Professor Hitchcock will re-examine theories of events and mythologies surrounding the end of Bronze Age (12th century BCE) in the Mediterranean, which resulted in collapse, depopulation in Greece, and the destruction of the Mycenaean civilization as well as of many sites around the Mediterranean.

The once popular Dorian invasion of Greece from the north, which is found in older books, is largely dismissed nowadays by scholars as an Aryan fantasy. Plague, climate change, famine, and earthquakes are other proposed causes for the end of the Bronze Age. In the past, such proposals have been difficult to accept as drivers of destruction as it might indicate that people were too sick or hungry to destroy cities. Thus, events like plague or famine were seen as unable to account for destruction or for the appearance of new forms of weaponry including the Naue II or cut and thrust sword, the Perstosa Italian dagger, and the socketed spear, followed by the appearance of iron weaponry. The destructions and these new weapons could only result from human agency.

It will be suggested in this lecture that observations of the social and economic effects of the Coronavirus pandemic can provide us with a more nuanced understanding of the way social breakdown caused by pandemic might have contributed to creating an opportunity for military action by non-state actors including a dissatisfied rural population as well as the so-called Sea People, known from Egyptian records as well as from Old Testament accounts of the Philistines.

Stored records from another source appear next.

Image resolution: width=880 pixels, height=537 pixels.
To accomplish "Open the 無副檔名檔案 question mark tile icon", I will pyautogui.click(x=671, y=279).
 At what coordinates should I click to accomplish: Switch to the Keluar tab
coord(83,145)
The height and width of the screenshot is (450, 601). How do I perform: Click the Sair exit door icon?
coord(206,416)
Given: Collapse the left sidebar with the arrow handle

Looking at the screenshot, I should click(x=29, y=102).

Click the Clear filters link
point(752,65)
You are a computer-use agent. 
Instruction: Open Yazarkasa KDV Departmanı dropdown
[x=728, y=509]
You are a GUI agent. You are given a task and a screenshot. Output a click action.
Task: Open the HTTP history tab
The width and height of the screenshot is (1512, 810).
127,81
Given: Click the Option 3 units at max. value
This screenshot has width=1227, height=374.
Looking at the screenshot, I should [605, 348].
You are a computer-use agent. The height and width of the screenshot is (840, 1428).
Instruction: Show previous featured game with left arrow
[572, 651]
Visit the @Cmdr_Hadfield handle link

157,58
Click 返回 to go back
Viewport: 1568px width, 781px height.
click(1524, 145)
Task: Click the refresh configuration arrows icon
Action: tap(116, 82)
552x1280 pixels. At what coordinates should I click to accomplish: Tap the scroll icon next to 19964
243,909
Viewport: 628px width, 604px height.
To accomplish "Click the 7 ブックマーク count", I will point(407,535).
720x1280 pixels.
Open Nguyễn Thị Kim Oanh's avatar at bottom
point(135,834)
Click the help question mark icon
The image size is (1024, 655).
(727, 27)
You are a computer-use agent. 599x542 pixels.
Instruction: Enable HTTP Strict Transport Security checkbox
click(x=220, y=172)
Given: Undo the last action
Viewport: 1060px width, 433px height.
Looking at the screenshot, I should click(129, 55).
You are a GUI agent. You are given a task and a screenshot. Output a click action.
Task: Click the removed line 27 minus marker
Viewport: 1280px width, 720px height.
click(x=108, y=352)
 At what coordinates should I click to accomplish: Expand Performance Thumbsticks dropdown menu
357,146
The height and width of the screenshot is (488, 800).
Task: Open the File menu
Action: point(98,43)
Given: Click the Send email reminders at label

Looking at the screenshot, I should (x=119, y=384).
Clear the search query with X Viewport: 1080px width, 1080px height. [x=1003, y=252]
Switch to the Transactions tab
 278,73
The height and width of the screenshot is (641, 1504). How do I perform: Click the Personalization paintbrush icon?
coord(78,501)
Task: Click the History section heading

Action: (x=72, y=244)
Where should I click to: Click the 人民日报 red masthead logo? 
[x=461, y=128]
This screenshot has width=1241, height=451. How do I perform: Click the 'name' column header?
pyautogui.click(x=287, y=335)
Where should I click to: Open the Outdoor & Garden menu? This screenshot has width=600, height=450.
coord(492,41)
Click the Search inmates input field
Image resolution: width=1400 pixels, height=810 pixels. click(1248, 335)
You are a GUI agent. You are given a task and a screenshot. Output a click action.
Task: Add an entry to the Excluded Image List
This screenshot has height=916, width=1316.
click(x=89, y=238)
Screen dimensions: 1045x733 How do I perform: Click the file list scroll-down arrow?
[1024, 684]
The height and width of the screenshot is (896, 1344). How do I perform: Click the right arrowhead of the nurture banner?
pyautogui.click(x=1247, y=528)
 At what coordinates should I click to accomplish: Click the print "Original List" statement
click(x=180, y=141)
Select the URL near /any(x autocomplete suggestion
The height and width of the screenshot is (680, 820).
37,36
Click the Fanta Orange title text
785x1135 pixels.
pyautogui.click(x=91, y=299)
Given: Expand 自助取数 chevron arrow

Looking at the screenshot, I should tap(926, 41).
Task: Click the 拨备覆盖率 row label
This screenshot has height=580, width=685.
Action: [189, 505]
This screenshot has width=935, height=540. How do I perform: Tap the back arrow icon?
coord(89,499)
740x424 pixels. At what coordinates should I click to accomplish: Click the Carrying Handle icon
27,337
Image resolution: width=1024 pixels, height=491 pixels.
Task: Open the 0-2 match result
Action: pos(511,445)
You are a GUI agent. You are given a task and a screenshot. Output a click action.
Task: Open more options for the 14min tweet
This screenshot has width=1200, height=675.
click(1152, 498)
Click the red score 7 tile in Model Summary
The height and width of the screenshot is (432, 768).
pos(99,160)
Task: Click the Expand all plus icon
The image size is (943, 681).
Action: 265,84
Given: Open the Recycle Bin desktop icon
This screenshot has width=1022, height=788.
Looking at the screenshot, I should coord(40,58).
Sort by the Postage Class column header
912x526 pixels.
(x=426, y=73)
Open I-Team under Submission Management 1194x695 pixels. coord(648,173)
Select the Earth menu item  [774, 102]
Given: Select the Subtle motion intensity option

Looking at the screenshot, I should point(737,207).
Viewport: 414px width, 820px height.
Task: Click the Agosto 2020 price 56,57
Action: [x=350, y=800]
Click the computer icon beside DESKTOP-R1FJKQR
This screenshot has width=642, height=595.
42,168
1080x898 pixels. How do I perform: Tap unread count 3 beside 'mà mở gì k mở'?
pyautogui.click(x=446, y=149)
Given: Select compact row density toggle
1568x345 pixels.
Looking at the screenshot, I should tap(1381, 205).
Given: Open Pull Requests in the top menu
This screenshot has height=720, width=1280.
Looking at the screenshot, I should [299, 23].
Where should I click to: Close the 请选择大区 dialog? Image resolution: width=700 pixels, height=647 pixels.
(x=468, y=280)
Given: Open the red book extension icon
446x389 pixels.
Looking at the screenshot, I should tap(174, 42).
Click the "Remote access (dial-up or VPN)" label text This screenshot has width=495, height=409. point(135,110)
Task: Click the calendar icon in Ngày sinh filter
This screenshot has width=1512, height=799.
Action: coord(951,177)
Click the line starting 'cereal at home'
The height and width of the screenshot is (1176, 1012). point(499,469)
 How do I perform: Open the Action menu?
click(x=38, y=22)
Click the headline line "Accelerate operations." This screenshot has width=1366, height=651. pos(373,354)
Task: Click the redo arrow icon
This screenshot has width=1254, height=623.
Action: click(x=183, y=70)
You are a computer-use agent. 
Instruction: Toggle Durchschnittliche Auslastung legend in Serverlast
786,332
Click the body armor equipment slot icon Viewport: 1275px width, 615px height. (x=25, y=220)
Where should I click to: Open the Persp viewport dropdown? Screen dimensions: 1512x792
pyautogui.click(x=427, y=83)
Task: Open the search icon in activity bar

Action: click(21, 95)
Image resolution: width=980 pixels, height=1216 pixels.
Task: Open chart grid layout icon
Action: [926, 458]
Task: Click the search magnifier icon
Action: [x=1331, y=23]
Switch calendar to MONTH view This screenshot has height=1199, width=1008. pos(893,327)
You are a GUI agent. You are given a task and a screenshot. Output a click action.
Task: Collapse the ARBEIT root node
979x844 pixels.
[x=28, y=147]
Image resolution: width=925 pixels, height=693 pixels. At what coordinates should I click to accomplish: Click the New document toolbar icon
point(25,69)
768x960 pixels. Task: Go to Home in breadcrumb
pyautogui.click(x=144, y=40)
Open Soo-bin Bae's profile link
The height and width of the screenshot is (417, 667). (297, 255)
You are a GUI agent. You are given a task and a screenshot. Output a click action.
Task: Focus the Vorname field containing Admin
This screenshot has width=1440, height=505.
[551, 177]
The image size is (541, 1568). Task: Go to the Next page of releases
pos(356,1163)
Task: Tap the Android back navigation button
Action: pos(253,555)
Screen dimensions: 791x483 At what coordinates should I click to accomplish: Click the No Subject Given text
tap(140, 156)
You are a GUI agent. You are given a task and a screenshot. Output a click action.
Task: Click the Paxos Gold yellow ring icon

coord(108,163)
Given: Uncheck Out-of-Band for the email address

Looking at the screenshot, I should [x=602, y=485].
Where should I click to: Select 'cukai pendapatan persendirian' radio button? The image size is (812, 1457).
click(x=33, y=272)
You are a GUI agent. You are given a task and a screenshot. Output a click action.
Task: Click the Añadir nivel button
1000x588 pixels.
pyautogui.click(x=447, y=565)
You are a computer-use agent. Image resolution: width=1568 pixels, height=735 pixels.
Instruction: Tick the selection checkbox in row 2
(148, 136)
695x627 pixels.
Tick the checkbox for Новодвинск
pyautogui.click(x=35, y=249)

Louise Hitchcock is Professor of Aegean Bronze Age Archaeology in the Classics and Archaeology Program at the University of Melbourne. She is the author of Minoan Architecture: A Contextual Analysis, Theory for Classics, Aegean Art and Architecture (co-


authored with Donald Preziosi), and is the co-editor of DAIS: The Aegean Feast, Aegaeum 29 and of the Festschrift for Aren Maeir, as well as the author of over 90 articles dealing with Aegean, Cypriot, and Philistine archaeology, architecture, theory, gender, and space. Her current research is engaged with architecture, piracy, Aegean, Cypriot, and Philistine identities, interconnections, and entanglements. She has done fieldwork in California, Cyprus, Crete, Egypt, Greece, and Syria. The Australian Research Council and INSTAP has funded her recent excavations at the Philistine site of Tell es-Safi/Gath, where she was an area supervisor. She also directed the Vapheio-Palaiopyrgi Survey Project in Laconia. She has also been awarded multiple competitive fellowships including a Fulbright and National Endowment for the Humanities.